* **Problem to work on**
Reproduce the part of the listing that opens with its first line and closes with the line containing "Action: pos(813,25)", replacing "Automation panel" with "Automation tab" and leaving everything else unchanged.

* **Input data**
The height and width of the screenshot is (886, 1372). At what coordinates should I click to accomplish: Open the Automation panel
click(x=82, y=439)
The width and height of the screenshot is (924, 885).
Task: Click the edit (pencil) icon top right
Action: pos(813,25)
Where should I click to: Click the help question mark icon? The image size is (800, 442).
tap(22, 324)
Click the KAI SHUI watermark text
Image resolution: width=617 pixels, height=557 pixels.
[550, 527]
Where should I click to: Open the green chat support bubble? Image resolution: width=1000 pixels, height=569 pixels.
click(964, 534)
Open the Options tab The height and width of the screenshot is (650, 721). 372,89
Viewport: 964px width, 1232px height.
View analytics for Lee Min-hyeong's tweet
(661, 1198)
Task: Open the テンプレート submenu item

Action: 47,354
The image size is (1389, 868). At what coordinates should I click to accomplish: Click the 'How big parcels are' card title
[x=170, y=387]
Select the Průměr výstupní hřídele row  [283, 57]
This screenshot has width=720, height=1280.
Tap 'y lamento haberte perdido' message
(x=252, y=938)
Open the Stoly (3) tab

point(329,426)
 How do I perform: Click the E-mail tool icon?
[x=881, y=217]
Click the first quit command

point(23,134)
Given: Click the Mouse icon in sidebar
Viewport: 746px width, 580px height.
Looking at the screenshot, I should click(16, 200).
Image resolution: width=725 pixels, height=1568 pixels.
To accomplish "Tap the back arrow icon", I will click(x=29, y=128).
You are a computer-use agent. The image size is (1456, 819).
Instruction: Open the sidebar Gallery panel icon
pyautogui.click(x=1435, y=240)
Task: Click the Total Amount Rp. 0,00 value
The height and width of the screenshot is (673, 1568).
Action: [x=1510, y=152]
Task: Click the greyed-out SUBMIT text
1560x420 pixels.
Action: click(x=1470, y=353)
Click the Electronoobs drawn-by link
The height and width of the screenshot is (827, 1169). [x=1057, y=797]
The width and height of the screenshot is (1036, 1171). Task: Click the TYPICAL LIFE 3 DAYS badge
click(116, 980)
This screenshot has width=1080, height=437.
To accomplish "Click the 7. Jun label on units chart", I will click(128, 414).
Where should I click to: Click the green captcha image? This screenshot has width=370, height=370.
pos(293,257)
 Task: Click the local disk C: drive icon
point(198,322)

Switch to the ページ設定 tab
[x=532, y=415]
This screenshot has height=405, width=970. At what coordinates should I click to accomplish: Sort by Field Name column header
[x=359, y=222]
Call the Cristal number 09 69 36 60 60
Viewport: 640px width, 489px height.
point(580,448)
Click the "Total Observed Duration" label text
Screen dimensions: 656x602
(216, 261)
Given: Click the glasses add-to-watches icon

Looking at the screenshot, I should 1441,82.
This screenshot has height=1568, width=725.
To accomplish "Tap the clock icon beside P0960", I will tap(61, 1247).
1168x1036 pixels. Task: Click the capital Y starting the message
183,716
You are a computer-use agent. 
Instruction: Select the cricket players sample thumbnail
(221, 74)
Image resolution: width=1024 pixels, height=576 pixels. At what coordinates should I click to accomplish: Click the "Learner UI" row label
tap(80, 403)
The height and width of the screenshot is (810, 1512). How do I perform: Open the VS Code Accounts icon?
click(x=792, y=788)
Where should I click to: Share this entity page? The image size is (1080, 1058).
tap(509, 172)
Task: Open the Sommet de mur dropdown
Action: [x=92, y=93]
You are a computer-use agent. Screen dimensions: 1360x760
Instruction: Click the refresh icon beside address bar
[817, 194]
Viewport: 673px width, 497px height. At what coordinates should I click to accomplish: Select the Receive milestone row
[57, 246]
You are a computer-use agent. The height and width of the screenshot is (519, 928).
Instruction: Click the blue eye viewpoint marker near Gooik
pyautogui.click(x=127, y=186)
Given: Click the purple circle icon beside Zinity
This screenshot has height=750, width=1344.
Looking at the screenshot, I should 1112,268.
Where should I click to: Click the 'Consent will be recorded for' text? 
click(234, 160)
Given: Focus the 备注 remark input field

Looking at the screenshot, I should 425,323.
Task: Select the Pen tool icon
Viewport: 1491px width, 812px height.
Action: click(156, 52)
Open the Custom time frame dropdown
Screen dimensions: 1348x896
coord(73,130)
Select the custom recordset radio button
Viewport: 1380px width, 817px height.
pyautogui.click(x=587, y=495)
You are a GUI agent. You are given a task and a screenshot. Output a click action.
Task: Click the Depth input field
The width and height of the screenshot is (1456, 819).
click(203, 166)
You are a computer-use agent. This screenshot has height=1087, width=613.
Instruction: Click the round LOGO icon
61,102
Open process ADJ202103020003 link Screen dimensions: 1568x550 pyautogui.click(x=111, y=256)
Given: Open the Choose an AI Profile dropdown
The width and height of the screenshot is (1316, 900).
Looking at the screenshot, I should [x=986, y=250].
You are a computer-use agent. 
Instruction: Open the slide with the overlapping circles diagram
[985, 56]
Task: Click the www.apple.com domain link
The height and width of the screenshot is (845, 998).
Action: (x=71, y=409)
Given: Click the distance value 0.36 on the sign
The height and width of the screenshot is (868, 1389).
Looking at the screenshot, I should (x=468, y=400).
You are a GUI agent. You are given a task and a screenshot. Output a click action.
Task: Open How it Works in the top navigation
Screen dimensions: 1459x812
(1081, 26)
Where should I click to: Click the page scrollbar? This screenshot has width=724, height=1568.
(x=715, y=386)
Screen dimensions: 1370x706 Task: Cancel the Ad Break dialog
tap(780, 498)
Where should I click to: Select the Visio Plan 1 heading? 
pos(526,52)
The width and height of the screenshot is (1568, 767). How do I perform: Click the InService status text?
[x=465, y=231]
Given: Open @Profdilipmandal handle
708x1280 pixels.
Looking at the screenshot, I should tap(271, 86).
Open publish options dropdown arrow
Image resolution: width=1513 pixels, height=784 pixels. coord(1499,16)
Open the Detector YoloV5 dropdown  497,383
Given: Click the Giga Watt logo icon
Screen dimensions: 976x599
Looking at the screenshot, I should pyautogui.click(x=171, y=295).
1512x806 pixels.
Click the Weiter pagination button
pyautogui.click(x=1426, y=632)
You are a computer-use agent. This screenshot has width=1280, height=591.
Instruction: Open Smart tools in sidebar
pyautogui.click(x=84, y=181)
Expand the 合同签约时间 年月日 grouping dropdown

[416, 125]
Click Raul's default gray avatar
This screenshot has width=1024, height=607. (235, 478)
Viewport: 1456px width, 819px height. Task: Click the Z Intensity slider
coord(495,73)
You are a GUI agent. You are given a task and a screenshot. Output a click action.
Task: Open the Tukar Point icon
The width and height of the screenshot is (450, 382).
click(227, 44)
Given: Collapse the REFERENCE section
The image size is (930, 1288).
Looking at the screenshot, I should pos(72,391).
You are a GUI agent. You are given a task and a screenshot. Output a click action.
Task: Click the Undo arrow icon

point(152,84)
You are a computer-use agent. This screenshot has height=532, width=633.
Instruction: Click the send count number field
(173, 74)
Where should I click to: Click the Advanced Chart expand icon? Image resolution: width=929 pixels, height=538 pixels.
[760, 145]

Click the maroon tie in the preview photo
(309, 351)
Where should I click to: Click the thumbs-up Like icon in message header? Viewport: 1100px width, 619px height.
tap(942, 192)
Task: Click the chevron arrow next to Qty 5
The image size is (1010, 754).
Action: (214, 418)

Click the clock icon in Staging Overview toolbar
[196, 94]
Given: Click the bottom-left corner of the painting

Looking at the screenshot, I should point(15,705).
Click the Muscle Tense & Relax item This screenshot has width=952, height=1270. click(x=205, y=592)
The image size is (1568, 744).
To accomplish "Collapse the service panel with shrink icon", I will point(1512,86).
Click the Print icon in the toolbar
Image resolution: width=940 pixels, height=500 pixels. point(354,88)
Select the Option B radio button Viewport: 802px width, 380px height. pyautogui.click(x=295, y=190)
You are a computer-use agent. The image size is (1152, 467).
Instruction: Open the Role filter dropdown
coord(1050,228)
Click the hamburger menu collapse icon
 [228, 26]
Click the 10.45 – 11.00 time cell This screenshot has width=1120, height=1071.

* **Solution for this exercise**
The height and width of the screenshot is (886, 1372). At what coordinates should I click to accomplish: Open the Automation tab
click(x=82, y=439)
The width and height of the screenshot is (924, 885).
Task: Click the edit (pencil) icon top right
Action: pos(813,25)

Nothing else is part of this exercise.